SET EXERCISE
Reproduce the material word for word, beginning with the line that contains "You are a GUI" (that line included) and continuing through the last line of the material.

++++++++++++++++++++

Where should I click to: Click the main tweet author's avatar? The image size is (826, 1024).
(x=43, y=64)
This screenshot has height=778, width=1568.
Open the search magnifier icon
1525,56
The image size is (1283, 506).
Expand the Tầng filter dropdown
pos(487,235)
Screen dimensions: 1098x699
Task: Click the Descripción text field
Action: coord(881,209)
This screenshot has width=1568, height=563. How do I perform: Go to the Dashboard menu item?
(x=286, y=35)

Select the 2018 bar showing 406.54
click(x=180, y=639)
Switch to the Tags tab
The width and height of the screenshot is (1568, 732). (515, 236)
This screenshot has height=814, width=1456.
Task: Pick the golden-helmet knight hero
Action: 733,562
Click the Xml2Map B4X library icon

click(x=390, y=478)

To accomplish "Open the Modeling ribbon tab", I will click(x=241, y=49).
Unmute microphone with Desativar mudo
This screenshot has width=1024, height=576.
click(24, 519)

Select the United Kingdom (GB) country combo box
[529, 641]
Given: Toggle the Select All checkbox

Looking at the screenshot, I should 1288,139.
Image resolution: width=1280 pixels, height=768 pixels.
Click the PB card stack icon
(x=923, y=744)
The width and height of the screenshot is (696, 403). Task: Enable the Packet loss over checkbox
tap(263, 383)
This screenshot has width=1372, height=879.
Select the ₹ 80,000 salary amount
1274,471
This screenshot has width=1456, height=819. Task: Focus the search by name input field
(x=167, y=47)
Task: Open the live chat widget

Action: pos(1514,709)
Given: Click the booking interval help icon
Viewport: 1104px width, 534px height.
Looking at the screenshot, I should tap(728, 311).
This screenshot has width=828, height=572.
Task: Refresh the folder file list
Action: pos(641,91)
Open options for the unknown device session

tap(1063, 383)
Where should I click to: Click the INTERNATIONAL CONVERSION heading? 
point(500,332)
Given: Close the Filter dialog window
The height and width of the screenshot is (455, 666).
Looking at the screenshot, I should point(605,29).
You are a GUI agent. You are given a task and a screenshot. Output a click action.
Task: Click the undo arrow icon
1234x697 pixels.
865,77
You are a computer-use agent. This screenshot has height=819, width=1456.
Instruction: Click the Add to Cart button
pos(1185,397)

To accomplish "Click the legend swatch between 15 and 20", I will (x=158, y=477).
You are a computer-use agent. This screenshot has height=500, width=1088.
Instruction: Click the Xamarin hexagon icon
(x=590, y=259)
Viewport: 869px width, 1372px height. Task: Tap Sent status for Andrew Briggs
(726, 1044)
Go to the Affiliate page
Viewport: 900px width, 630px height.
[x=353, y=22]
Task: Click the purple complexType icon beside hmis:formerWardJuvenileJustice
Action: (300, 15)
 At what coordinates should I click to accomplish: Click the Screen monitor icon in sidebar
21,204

++++++++++++++++++++

RESULT OF THE EXERCISE
You are a GUI agent. You are given a task and a screenshot. Output a click action.
Task: Click the undo arrow icon
1234x697 pixels.
865,77
You are a computer-use agent. This screenshot has height=819, width=1456.
Instruction: Click the Add to Cart button
pos(1185,397)

To accomplish "Click the legend swatch between 15 and 20", I will (x=158, y=477).
You are a computer-use agent. This screenshot has height=500, width=1088.
Instruction: Click the Xamarin hexagon icon
(x=590, y=259)
Viewport: 869px width, 1372px height. Task: Tap Sent status for Andrew Briggs
(726, 1044)
Go to the Affiliate page
Viewport: 900px width, 630px height.
[x=353, y=22]
Task: Click the purple complexType icon beside hmis:formerWardJuvenileJustice
Action: (300, 15)
 At what coordinates should I click to accomplish: Click the Screen monitor icon in sidebar
21,204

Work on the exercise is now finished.